**Task statement:** Repeat the listing below exactly.

--- START ---

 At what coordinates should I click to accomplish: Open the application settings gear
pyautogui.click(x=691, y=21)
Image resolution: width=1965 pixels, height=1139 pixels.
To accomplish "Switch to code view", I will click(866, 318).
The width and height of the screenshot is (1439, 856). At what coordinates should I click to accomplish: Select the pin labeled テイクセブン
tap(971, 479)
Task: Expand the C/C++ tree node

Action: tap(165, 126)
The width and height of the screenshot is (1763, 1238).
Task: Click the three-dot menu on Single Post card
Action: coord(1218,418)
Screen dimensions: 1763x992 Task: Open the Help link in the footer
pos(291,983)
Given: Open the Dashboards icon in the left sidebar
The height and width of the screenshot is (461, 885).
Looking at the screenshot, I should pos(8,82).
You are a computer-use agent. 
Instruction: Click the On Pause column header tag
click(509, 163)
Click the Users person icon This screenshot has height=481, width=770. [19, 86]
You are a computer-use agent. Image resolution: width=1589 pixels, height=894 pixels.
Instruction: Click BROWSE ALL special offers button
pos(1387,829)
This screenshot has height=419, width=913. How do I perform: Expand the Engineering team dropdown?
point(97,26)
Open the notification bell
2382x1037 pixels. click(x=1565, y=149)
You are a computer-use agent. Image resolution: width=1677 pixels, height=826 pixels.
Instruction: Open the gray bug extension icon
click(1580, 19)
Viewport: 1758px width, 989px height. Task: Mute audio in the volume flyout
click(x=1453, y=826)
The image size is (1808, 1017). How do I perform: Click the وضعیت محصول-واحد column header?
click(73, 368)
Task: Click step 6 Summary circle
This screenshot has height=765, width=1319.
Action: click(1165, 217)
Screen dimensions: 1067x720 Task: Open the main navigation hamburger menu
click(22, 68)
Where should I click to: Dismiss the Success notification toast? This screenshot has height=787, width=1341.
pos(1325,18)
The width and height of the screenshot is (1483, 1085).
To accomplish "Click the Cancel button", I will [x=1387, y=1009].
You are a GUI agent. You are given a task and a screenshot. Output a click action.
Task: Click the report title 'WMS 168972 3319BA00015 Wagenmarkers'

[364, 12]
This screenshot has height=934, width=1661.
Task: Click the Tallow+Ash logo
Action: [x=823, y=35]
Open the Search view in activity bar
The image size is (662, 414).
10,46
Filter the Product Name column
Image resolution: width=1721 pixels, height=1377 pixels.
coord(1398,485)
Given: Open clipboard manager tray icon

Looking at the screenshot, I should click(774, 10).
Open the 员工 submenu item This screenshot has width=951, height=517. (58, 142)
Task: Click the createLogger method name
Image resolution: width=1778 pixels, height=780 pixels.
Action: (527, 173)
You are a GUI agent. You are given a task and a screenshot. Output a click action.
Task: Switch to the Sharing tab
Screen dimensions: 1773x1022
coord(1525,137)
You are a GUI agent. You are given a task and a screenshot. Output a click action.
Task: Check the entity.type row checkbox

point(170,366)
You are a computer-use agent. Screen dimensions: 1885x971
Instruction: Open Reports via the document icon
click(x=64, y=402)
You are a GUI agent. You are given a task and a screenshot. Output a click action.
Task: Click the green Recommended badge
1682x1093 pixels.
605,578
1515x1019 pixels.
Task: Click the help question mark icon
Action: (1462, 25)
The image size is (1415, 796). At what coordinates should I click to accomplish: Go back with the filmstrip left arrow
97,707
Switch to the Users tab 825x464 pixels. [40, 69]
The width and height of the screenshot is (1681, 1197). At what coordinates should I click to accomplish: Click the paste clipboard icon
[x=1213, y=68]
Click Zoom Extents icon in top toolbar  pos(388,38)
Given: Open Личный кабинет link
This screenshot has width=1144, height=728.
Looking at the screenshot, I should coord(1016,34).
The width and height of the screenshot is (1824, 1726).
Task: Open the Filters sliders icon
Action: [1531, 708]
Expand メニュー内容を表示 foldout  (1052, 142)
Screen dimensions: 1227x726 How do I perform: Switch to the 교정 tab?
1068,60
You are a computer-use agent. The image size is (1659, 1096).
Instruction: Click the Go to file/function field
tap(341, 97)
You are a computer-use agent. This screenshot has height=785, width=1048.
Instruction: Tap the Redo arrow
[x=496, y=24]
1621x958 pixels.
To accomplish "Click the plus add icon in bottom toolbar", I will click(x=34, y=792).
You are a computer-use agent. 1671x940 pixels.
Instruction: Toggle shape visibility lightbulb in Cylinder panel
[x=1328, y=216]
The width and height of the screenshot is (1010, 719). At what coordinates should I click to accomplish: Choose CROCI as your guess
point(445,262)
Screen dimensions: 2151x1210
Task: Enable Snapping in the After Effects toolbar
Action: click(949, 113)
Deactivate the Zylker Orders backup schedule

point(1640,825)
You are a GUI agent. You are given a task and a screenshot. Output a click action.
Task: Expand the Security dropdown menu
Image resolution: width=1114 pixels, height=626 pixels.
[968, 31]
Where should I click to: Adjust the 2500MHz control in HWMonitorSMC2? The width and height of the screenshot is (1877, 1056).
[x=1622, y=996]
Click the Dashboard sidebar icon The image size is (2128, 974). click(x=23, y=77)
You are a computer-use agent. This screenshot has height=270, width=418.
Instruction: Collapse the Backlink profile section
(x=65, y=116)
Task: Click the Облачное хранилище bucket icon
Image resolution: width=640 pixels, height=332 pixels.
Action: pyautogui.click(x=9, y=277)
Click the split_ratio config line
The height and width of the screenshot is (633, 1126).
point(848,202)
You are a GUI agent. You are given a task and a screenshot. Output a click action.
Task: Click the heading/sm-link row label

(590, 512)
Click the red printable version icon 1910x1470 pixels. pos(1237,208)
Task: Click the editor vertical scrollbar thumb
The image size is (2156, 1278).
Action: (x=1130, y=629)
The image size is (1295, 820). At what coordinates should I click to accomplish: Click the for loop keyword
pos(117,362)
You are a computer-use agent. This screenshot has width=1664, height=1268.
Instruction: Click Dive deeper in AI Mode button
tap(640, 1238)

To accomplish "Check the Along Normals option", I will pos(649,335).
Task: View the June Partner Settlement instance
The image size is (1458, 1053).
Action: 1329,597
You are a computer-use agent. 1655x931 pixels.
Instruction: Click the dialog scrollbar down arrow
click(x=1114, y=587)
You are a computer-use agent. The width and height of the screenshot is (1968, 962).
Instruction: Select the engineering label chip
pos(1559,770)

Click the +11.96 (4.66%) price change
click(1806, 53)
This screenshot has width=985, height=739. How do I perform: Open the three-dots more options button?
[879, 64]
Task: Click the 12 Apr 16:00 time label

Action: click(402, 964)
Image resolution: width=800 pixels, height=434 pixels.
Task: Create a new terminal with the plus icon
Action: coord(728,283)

--- END ---

**Your response:**
 At what coordinates should I click to accomplish: Open the application settings gear
pyautogui.click(x=691, y=21)
Image resolution: width=1965 pixels, height=1139 pixels.
To accomplish "Switch to code view", I will click(866, 318).
The width and height of the screenshot is (1439, 856). At what coordinates should I click to accomplish: Select the pin labeled テイクセブン
tap(971, 479)
Task: Expand the C/C++ tree node

Action: tap(165, 126)
The width and height of the screenshot is (1763, 1238).
Task: Click the three-dot menu on Single Post card
Action: coord(1218,418)
Screen dimensions: 1763x992 Task: Open the Help link in the footer
pos(291,983)
Given: Open the Dashboards icon in the left sidebar
The height and width of the screenshot is (461, 885).
Looking at the screenshot, I should pos(8,82).
You are a computer-use agent. 
Instruction: Click the On Pause column header tag
click(509, 163)
Click the Users person icon This screenshot has height=481, width=770. [19, 86]
You are a computer-use agent. Image resolution: width=1589 pixels, height=894 pixels.
Instruction: Click BROWSE ALL special offers button
pos(1387,829)
This screenshot has height=419, width=913. How do I perform: Expand the Engineering team dropdown?
point(97,26)
Open the notification bell
2382x1037 pixels. click(x=1565, y=149)
You are a computer-use agent. Image resolution: width=1677 pixels, height=826 pixels.
Instruction: Open the gray bug extension icon
click(1580, 19)
Viewport: 1758px width, 989px height. Task: Mute audio in the volume flyout
click(x=1453, y=826)
The image size is (1808, 1017). How do I perform: Click the وضعیت محصول-واحد column header?
click(73, 368)
Task: Click step 6 Summary circle
This screenshot has height=765, width=1319.
Action: click(1165, 217)
Screen dimensions: 1067x720 Task: Open the main navigation hamburger menu
click(22, 68)
Where should I click to: Dismiss the Success notification toast? This screenshot has height=787, width=1341.
pos(1325,18)
The width and height of the screenshot is (1483, 1085).
To accomplish "Click the Cancel button", I will [x=1387, y=1009].
You are a GUI agent. You are given a task and a screenshot. Output a click action.
Task: Click the report title 'WMS 168972 3319BA00015 Wagenmarkers'

[364, 12]
This screenshot has height=934, width=1661.
Task: Click the Tallow+Ash logo
Action: [x=823, y=35]
Open the Search view in activity bar
The image size is (662, 414).
10,46
Filter the Product Name column
Image resolution: width=1721 pixels, height=1377 pixels.
coord(1398,485)
Given: Open clipboard manager tray icon

Looking at the screenshot, I should click(774, 10).
Open the 员工 submenu item This screenshot has width=951, height=517. (58, 142)
Task: Click the createLogger method name
Image resolution: width=1778 pixels, height=780 pixels.
Action: (527, 173)
You are a GUI agent. You are given a task and a screenshot. Output a click action.
Task: Switch to the Sharing tab
Screen dimensions: 1773x1022
coord(1525,137)
You are a GUI agent. You are given a task and a screenshot. Output a click action.
Task: Check the entity.type row checkbox

point(170,366)
You are a computer-use agent. Screen dimensions: 1885x971
Instruction: Open Reports via the document icon
click(x=64, y=402)
You are a GUI agent. You are given a task and a screenshot. Output a click action.
Task: Click the green Recommended badge
1682x1093 pixels.
605,578
1515x1019 pixels.
Task: Click the help question mark icon
Action: (1462, 25)
The image size is (1415, 796). At what coordinates should I click to accomplish: Go back with the filmstrip left arrow
97,707
Switch to the Users tab 825x464 pixels. [40, 69]
The width and height of the screenshot is (1681, 1197). At what coordinates should I click to accomplish: Click the paste clipboard icon
[x=1213, y=68]
Click Zoom Extents icon in top toolbar  pos(388,38)
Given: Open Личный кабинет link
This screenshot has width=1144, height=728.
Looking at the screenshot, I should coord(1016,34).
The width and height of the screenshot is (1824, 1726).
Task: Open the Filters sliders icon
Action: [1531, 708]
Expand メニュー内容を表示 foldout  (1052, 142)
Screen dimensions: 1227x726 How do I perform: Switch to the 교정 tab?
1068,60
You are a computer-use agent. The image size is (1659, 1096).
Instruction: Click the Go to file/function field
tap(341, 97)
You are a computer-use agent. This screenshot has height=785, width=1048.
Instruction: Tap the Redo arrow
[x=496, y=24]
1621x958 pixels.
To accomplish "Click the plus add icon in bottom toolbar", I will click(x=34, y=792).
You are a computer-use agent. 1671x940 pixels.
Instruction: Toggle shape visibility lightbulb in Cylinder panel
[x=1328, y=216]
The width and height of the screenshot is (1010, 719). At what coordinates should I click to accomplish: Choose CROCI as your guess
point(445,262)
Screen dimensions: 2151x1210
Task: Enable Snapping in the After Effects toolbar
Action: click(949, 113)
Deactivate the Zylker Orders backup schedule

point(1640,825)
You are a GUI agent. You are given a task and a screenshot. Output a click action.
Task: Expand the Security dropdown menu
Image resolution: width=1114 pixels, height=626 pixels.
[968, 31]
Where should I click to: Adjust the 2500MHz control in HWMonitorSMC2? The width and height of the screenshot is (1877, 1056).
[x=1622, y=996]
Click the Dashboard sidebar icon The image size is (2128, 974). click(x=23, y=77)
You are a computer-use agent. This screenshot has height=270, width=418.
Instruction: Collapse the Backlink profile section
(x=65, y=116)
Task: Click the Облачное хранилище bucket icon
Image resolution: width=640 pixels, height=332 pixels.
Action: pyautogui.click(x=9, y=277)
Click the split_ratio config line
The height and width of the screenshot is (633, 1126).
point(848,202)
You are a GUI agent. You are given a task and a screenshot. Output a click action.
Task: Click the heading/sm-link row label

(590, 512)
Click the red printable version icon 1910x1470 pixels. pos(1237,208)
Task: Click the editor vertical scrollbar thumb
The image size is (2156, 1278).
Action: (x=1130, y=629)
The image size is (1295, 820). At what coordinates should I click to accomplish: Click the for loop keyword
pos(117,362)
You are a computer-use agent. This screenshot has width=1664, height=1268.
Instruction: Click Dive deeper in AI Mode button
tap(640, 1238)

To accomplish "Check the Along Normals option", I will pos(649,335).
Task: View the June Partner Settlement instance
The image size is (1458, 1053).
Action: 1329,597
You are a computer-use agent. 1655x931 pixels.
Instruction: Click the dialog scrollbar down arrow
click(x=1114, y=587)
You are a computer-use agent. The width and height of the screenshot is (1968, 962).
Instruction: Select the engineering label chip
pos(1559,770)

Click the +11.96 (4.66%) price change
click(1806, 53)
This screenshot has width=985, height=739. How do I perform: Open the three-dots more options button?
[879, 64]
Task: Click the 12 Apr 16:00 time label

Action: click(402, 964)
Image resolution: width=800 pixels, height=434 pixels.
Task: Create a new terminal with the plus icon
Action: coord(728,283)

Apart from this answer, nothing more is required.